# Ludwig badged Colson??



## fordmike65 (Dec 24, 2015)

Only seen Schwinn Ludwigs...

http://rover.ebay.com/rover/1/711-5...0001&campid=5335809022&icep_item=221969694679


----------



## frankster41 (Dec 24, 2015)

What are the two objects sitting on the rear rack????


----------



## fordmike65 (Dec 24, 2015)

frankster41 said:


> What are the two objects sitting on the rear rack????




Maybe bookends or something? Probably a pic at the swap or flea market where it was found.


----------



## Flat Tire (Dec 24, 2015)

Huffman had them also, it was a bike shop in Cincinnati


----------



## catfish (Dec 24, 2015)

This is only the second time I have ever seen this badge on an original bike. There are a million of these badges around. Just rarely seen on bikes.


----------



## Flat Tire (Dec 24, 2015)

catfish said:


> This is only the second time I have ever seen this badge on an original bike. There are a million of these badges around. Just rarely seen on bikes.

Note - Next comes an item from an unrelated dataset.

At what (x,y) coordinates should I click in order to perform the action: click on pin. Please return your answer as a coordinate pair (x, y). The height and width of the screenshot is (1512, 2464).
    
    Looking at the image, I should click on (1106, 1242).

I've had a few original Huffmans with the Ludwig badge, theres others around here but I'm only about 30 miles from both Cincinnati & Dayton, odd you don't see more in other parts of the country,


----------



## Oldnut (Dec 24, 2015)

*Ludwig badged bicycle*





 here's a 38-39 Ludwig badged Huffman from Middletown oh 20 mi from cincy


----------